Одновременно с идеей «вытеснения» в научной литературе разрабатывается и концепция раздвоения личности Голядкина. В ее критическом осмыслении обозначаются два аспекта. Первый проистекает из статьи Н.А. Добролюбова «Забитые люди», где впервые определяется как центральная для повести тема «раздвоения слабого, бесхарактерного и необразованного человека между робкою прямотою действий и платоническим определением к интриге, раздвоения, под тяжестью которого сокрушается, наконец, рассудок бедняка». Критик рассматривает раздвоенность сознания Голядкина как следствие негативных социальных условий его существования. В этом же ключе размышляет о повести и Г.М. Фридлендер: с его точки зрения, ее гротескно-фантастический сюжет использован в «Двойнике» чтобы показать внутреннюю противоречивость героя, порожденную социальным унижением, нелепостью и несправедливостью чиновничье-иерархического мира. Сходным образом Алб. Ковач считает причиной внутренней раздвоенности Голядкина как социальный быт героя, так и социально-этическую сферу его бытия — проникновение в сознание Голядкина принципов антагонистичного общества, которые он безуспешно пытается примирить с ценностями общечеловеческими. В освещении критика получает новую трактовку тема вытеснения как замещение в сознании нравственных принципов понятиями выгоды, корысти, расчета, интриганства. Это порождает двойственное состояние в мире, обрекающее его на мучительные страдания и распад личности. Пересмотр точки зрения на «Двойника» состоялся также в работах А.Б. Удодова, К.И. Тюнькина, В.Н. Белопольского.

В настоящее время возобладал другой подход к проблеме раздвоения личности героя «Двойника», преемственно связанный с работами русских религиозных философов конца XIX — начала XX в. — Вл. Соловьева, Н. Бердяева, Н. Лосского. Для них Достоевский прежде всего великий антрополог, исследователь человеческой природы, ее глубин и тайн. Достоевский не только писатель-реалист, но и экспериментатор, «создатель опытной метафизики человеческой природы» (Бердяев Н.А. Философия творчества, культуры и искусства: В 2 т. М., 1994. Т. 2. С. 152), изображающий вечные стихии человеческого духа. Опираясь на данное представление о Достоевском, О.Н. Осмоловский приходит к новому пониманию «превосходной идеи» повести: это «идея психологической полярности человека», «драма психологического раздвоения», а не «идея замещения человека с патриархальным сознанием буржуазным хищником» (как считал, например, Ф.И. Евнин). Достоевский не мог считать себя «провозвестником» последней, т.к. она уже разрабатывалась в западноевропейской литературе и писателями натуральной школы.
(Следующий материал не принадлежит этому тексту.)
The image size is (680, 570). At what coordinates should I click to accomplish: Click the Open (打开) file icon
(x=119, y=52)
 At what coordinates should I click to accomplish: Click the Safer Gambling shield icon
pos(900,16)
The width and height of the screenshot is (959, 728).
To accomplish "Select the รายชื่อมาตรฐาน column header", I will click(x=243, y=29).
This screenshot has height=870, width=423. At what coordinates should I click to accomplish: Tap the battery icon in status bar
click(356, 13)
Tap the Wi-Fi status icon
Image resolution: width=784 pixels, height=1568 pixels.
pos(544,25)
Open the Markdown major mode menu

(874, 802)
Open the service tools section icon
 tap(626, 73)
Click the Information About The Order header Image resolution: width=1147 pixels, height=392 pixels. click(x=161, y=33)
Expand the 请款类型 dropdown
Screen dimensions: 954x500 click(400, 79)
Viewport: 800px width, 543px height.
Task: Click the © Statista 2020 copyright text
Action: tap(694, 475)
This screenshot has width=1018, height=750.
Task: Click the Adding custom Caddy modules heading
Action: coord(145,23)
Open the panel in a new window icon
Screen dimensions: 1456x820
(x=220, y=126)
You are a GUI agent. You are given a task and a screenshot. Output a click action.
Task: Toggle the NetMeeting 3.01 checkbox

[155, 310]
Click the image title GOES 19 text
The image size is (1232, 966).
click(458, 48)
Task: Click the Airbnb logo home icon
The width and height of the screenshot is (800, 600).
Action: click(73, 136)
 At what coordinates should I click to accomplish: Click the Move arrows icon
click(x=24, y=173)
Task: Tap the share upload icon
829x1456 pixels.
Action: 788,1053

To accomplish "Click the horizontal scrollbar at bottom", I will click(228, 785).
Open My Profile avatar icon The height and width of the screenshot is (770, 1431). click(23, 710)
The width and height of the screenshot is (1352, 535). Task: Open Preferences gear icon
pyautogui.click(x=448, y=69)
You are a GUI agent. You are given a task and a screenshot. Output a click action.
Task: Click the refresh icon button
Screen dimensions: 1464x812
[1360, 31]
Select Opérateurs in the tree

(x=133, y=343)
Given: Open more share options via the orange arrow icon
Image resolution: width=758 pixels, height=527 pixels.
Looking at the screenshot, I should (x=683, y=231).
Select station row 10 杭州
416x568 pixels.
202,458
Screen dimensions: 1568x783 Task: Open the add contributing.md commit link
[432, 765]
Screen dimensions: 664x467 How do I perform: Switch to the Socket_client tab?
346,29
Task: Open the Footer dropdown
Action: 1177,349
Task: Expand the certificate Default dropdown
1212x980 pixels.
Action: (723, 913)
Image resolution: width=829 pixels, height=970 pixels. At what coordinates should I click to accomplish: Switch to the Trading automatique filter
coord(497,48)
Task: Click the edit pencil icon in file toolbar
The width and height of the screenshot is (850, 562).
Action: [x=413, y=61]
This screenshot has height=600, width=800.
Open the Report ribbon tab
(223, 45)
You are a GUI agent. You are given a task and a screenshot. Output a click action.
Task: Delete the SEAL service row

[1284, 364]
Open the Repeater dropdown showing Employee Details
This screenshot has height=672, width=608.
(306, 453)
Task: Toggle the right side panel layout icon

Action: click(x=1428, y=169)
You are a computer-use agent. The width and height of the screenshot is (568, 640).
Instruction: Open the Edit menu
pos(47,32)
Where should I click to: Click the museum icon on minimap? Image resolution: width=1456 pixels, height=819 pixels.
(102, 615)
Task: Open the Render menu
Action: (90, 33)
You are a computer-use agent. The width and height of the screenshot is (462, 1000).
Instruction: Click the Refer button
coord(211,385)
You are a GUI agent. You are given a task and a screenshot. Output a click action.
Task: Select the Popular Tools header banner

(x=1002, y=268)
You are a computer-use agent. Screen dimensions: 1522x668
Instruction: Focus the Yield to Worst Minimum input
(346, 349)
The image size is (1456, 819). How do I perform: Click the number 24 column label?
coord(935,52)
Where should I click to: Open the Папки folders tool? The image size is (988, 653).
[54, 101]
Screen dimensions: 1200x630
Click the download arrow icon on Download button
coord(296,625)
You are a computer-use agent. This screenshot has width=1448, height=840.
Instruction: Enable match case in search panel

В повести, по мысли исследователя, показана крайняя степень обезличенности — безумие героя, но зависимость человека от массового сознания и социальной среды, подавляющих его личную свободу, происходит от изначального несовершенства его душевной природы. Таким образом, от концепции социального детерминизма в объяснении раздвоения личности Голядкина О.Н. Осмоловский переходит к концепции свободы воли. В лице Голядкина, по его мнению, Достоевский впервые изобразил массовый тип «подпольного человека», в котором наиболее ярко проявляются изначальные противоречия человеческой души. В свете этого обретают новый смысл слова Достоевского: «Зачем мне терять превосходную идею, величайший тип по своей социальной важности, который я первый открыл и которого я был провозвестником?».

Сходную интерпретацию смысла повести и образа главного героя, но не столько в нравственно-психологическом, сколько в религиозном аспекте предлагает С.И. Фудель. Его точка зрения в значительной мере идет от Вл. Соловьева, который считал, что сочинения Достоевского проникнуты религиозной идеей: «Изведав божественную силу в душе, пробивающуюся через всякую человеческую немощь, Достоевский пришел к познанию Бога и Богочеловека», «он брал человека во всей его полноте и действительности». С момента написания повести основной концепцией человека у Достоевского становится идея борьбы человека со злом в себе как потребность нравственного долга и как отражение извечного противостояния темных демонических сил силам света в христианском понимании этой проблемы. В свете изложенных взглядов на содержание «Двойника» нуждаются в новом прочтении и интерпретации символический смысл приема двойничества, тип сюжета и характер повествования, генезис жанра и стиль повести.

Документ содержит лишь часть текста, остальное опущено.